Human alpha-1-protease inhibitor (alpha-1-Pi) has been known to be a highly polymorphic protein. We hypothesized that antiprotease activity of each phenotype M of alpha 1-protease inhibitor (PiM) might be different among smokers and that a variation of decrease in pulmonary function for a given amount of cigarette smoking might be associated with PiM phenotypes. To test this, we investigated the effect of cigarette smoking on pulmonary function in each PiM phenotype. The serum level of alpha 1-Pi was measured by the turbidimetric immunoassay and the distribution of PiM phenotypes was determined using isoelectric focusing technique in 247 healthy subjects and 20 COPD patients.
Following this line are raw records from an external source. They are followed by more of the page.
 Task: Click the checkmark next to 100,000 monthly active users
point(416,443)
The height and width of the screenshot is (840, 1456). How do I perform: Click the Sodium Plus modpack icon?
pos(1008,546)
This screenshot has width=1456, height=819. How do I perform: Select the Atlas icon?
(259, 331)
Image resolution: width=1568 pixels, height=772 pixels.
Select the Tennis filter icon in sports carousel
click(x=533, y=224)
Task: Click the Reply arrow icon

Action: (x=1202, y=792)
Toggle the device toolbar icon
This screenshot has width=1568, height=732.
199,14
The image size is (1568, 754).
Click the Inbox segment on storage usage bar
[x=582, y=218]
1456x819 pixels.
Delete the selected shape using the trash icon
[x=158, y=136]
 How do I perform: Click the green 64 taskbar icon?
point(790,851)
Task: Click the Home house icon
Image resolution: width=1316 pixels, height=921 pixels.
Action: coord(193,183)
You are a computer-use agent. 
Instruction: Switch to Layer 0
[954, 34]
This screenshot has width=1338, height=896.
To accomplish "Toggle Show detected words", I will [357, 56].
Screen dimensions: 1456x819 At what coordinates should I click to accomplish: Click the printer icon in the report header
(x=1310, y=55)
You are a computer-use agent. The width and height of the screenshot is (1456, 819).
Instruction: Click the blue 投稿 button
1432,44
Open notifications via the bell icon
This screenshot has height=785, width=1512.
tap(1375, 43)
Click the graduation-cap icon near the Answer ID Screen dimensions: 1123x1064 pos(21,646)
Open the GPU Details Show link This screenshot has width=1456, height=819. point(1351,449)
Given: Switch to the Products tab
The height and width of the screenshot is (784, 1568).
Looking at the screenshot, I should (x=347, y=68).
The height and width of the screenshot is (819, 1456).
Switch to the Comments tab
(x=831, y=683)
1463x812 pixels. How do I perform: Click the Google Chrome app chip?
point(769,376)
Serum levels of alpha-1-antitrypsin of healthy and COPD subjects were 205.1 +/- 31.1 and 179.2 +/- 44.4 (+/- SD) mg/dL, respectively (p > 0.01). The frequency of each PiM phenotype in healthy subjects was shown as follows: M1, 0.555; M1M2, 0.328; M2, 0.041; M1M3, 0.057; M2M3, 0.016; M3, 0.004. The difference in the distribution of PiM phenotypes between healthy and COPD subjects was not significant. Single- and multiple-regression analyses showed that the ratio of FEV1 to forced vital capacity (FVC), in which FEV1 is expressed as percentage of FVC, the maximum flow rate at 50% of FVC divided by measured body height (V50/Ht), and the maximum flow rate at 25% of FVC divided by body height (V25/Ht) were closely related to age and that V25/Ht also was related to smoking index. However, PiM phenotype was unrelated to those pulmonary function variables. We conclude that PiM phenotype is not a major determinant of difference in magnitude of pulmonary impairments caused by cigarette smoking in each individual.